Mr. Hazard also quotes Dr. George A. Koenig’s views, published in the PHILADELPHIA PRESS, about a year after his appointment on the Commission:

I must frankly admit that I am prepared to deny the truth of Spiritualism as it is now popularly understood. It is my belief that all of the so-called mediums are humbugs without exception. I have never seen Slade perform any of his tricks, but, from the published descriptions, I have set him down as an impostor, the cleverest one of the lot. I do not think the Commission view with much favour the examination of so-called spirit mediums. The wisest men are apt to be deceived. One man in an hour can invent more tricks than a wise man can solve in a year.

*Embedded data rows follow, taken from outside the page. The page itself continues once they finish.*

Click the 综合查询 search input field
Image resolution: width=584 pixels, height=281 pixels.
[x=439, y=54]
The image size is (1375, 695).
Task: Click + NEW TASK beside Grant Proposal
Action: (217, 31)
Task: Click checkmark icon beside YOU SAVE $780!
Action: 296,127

Mr. Hazard learned from what he considered to be a reliable source, that Professor Robert E. Thompson was responsible for this view which appeared in Penn’s Monthly of February, 1880.

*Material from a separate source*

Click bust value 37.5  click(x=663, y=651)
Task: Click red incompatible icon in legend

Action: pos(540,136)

Even if Spiritualism be all that its champions claim for it, it has no importance for anyone who holds a Christian faith. The consideration and discussion of the subject is tampering with notions and condescending to discussions with which no Christian believer has any business.

We have in these expressions of opinion a means of judging how unsuited these members of the Commission were for making what Mr. Seybert asked for-”a thorough and impartial” investigation of the subject.

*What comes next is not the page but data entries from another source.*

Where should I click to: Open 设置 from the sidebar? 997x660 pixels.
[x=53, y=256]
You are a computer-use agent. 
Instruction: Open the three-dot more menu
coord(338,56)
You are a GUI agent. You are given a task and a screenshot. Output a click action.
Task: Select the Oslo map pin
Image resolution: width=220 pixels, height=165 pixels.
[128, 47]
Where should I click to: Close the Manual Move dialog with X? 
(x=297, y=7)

An American Spiritualist periodical, the BANNER OF LIGHT, commenting on Mr. Hazard’s communication, wrote:

So far as we have information, no notice was taken of Mr. Hazard’s appeal-certainly no action was had, for the members above quoted remain on the Commission to this day, and their names are appended to this preliminary report. Professor Fullerton, in fact, was and now is the secretary; one hundred and twenty of the one hundred and fifty pages of the volume before us are written by him, and exhibit that excessive lack of spiritual perception and knowledge of occult, and we might also say natural laws, which led him to inform an audience of Harvard students that “when a man has a cold he hears a buzzing noise in his ears”; that “an insane person constantly hears sounds which never occur,” and suggest to them that spiritual phenomena may proceed from such causes.

The BANNER OF LIGHT continues:

We consider that the Seybert Commission’s failure to follow the counsel of Mr. Hazard, as it was plainly their duty to do, is the key to the entire failure of all their sub sequent efforts. The paucity of phenomenal results, in any degree approaching what might be looked for, even by a sceptic, which this book records, is certainly remarkable. It is a report of what was not done, rather than that of what was. In the memoranda of proceedings at each session, as given by Professor Fullerton, there is plainly seen a studied effort to give prominence to everything that a superficial mind might deem proof of trickery on the part of the medium, and to conceal all that might be evidence of the truth of his claimsÉ. It is mentioned that when certain members of the Commission were present all phenomena ceased. This substantiates the correctness of Mr. Hazard’s position; and there is no one who has had an experience with mediums, sufficient to render his opinion of any value, who will not endorse it. The spirits knew what elements they had to deal with; they endeavoured to eliminate those that rendered their experiments nugatory; they failed to do this through the ignorance, wilfulness or prejudice of the Commission, and the experiments failed; so the Commission, very “wise in its own conceit,” decided that all was fraud.